• **RECORDS FOR THIS EXERCISE**:

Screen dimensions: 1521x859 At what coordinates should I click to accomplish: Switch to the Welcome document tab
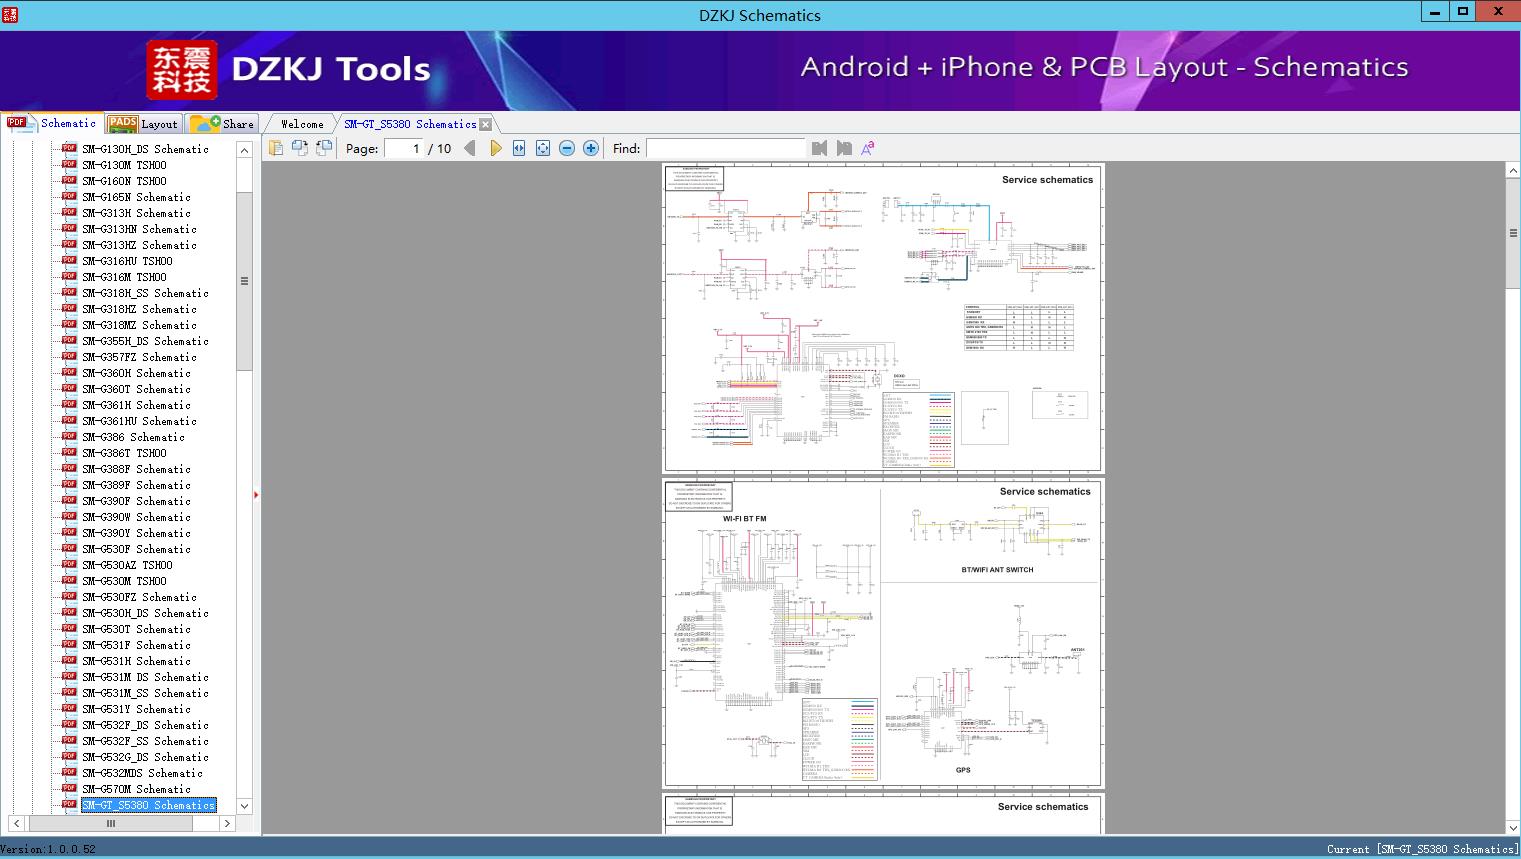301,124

--

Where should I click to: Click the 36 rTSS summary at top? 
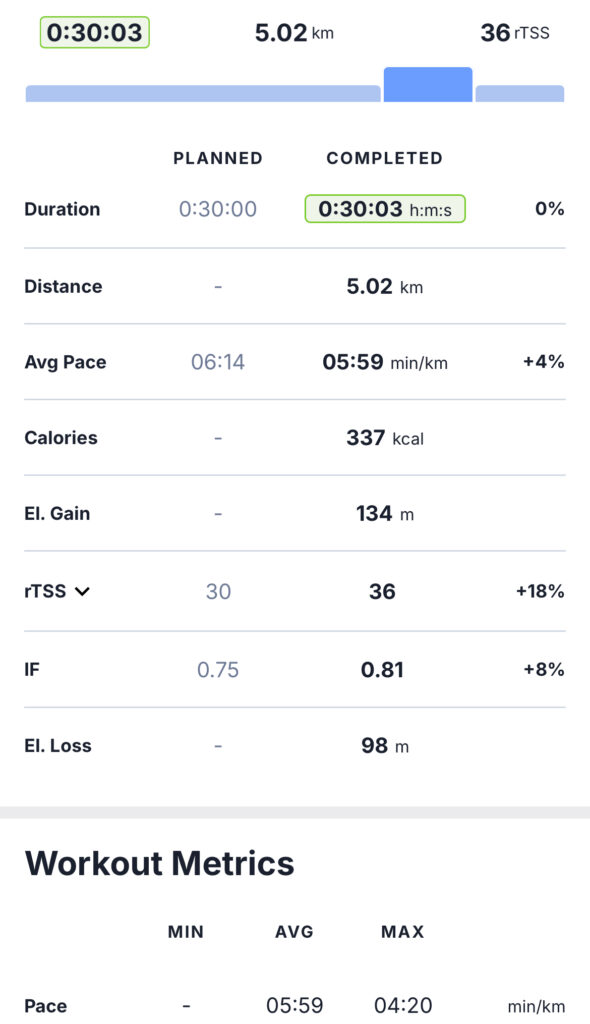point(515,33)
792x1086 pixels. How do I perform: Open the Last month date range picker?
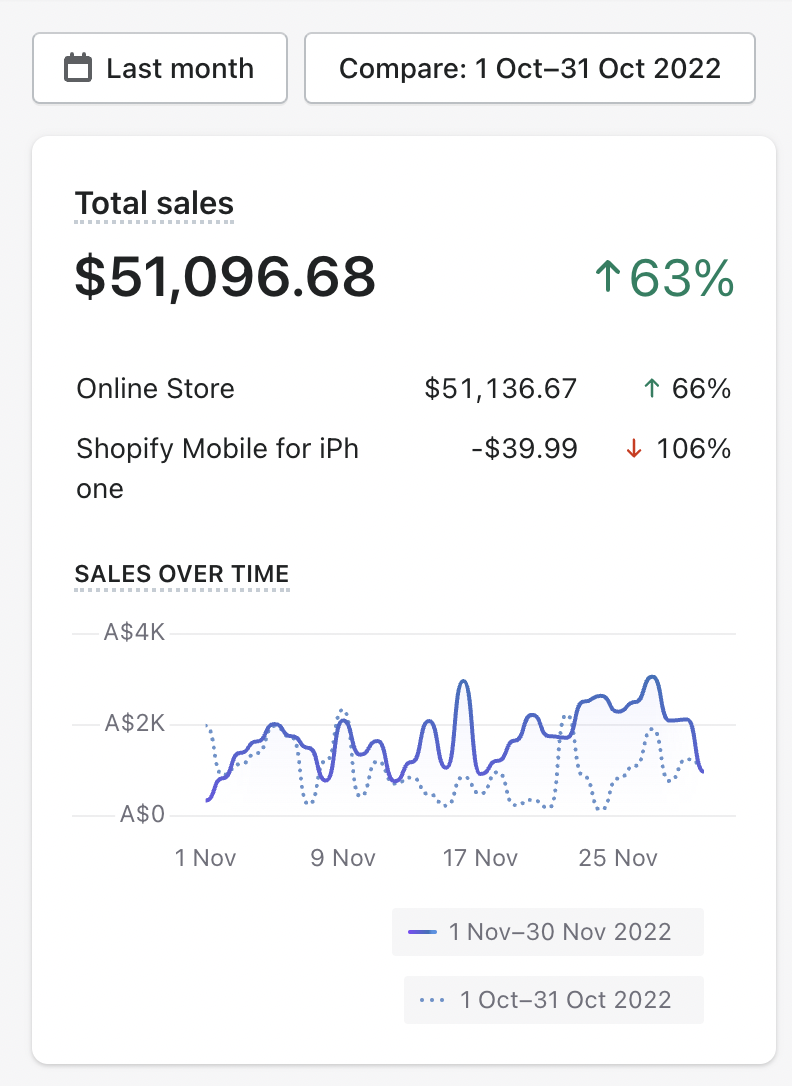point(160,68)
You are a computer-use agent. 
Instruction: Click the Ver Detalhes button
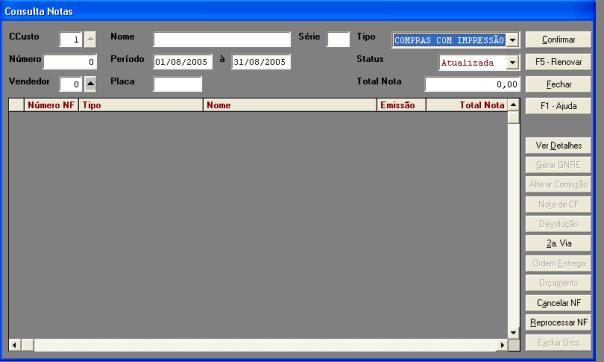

...

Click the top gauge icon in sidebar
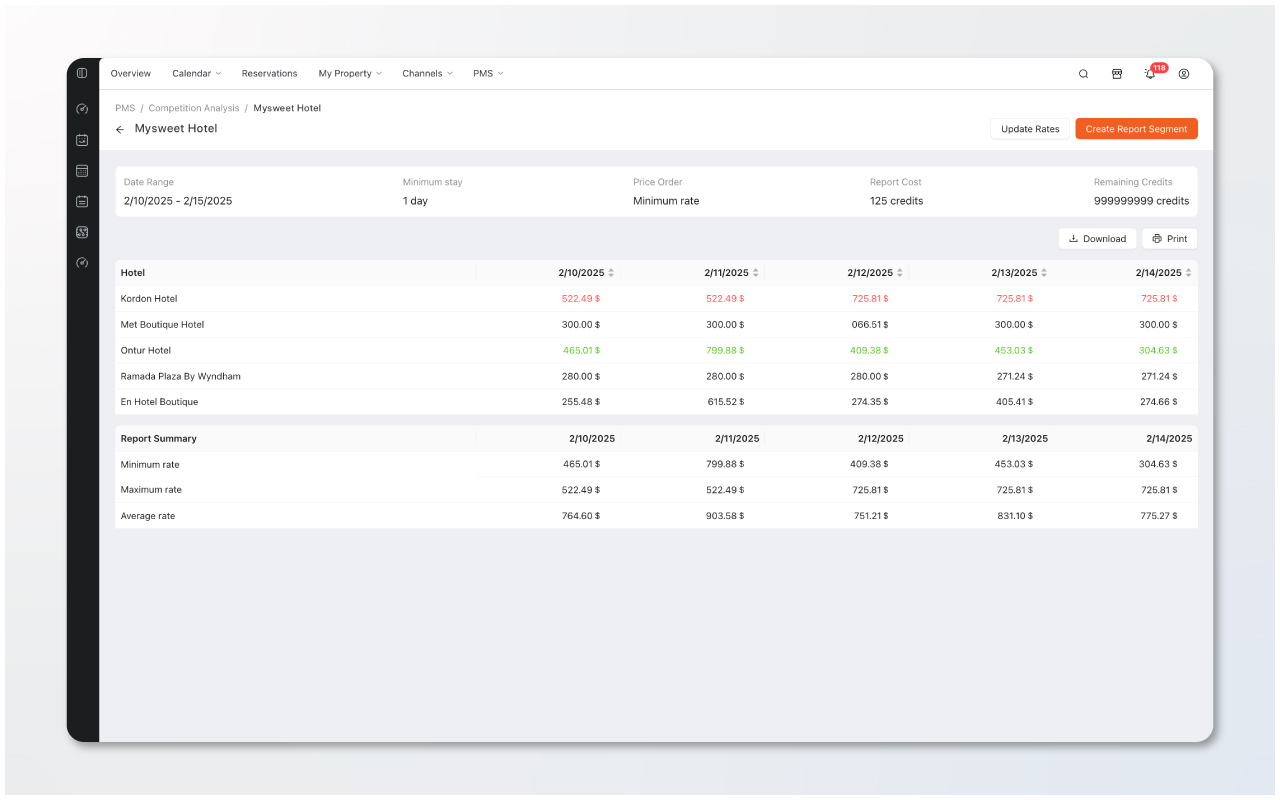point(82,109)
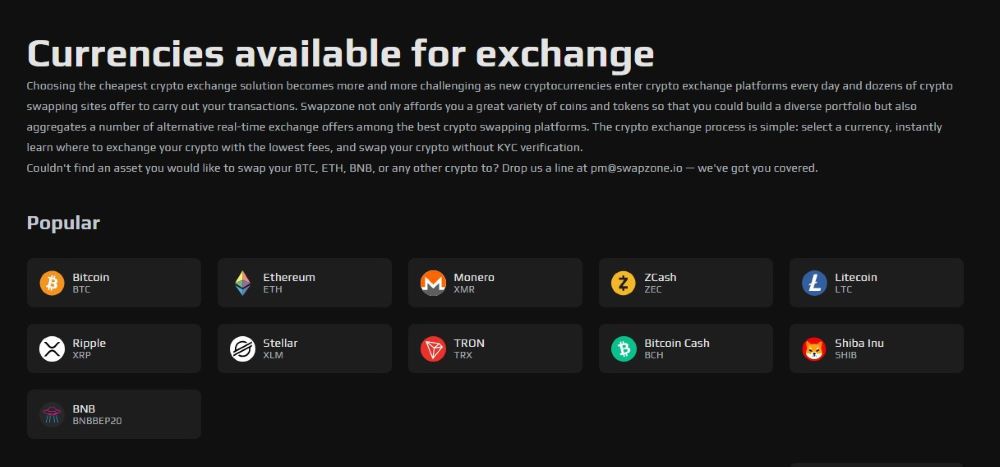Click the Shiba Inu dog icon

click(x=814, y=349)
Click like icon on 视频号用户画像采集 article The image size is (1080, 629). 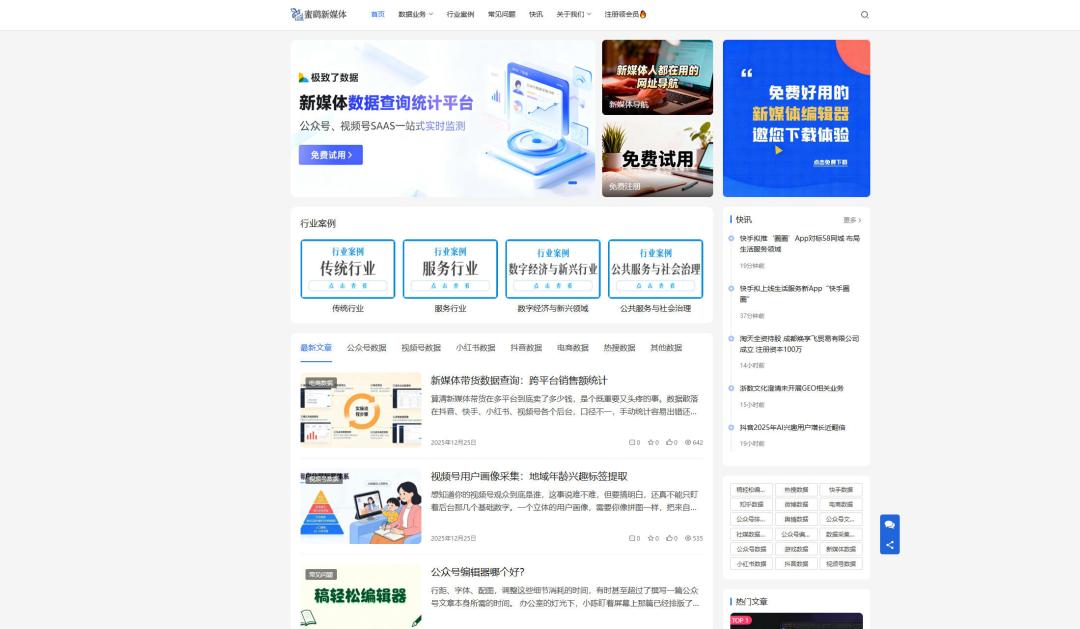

• **WORK ITEM**:
Using the data above, extract exactly the lines from the one that holds "You are a computer-use agent." to the one that holds "Instruction: Click the Ver Detalhes button", both ends included, and no others.

• **ANSWER AREA**:
You are a computer-use agent. 
Instruction: Click the Ver Detalhes button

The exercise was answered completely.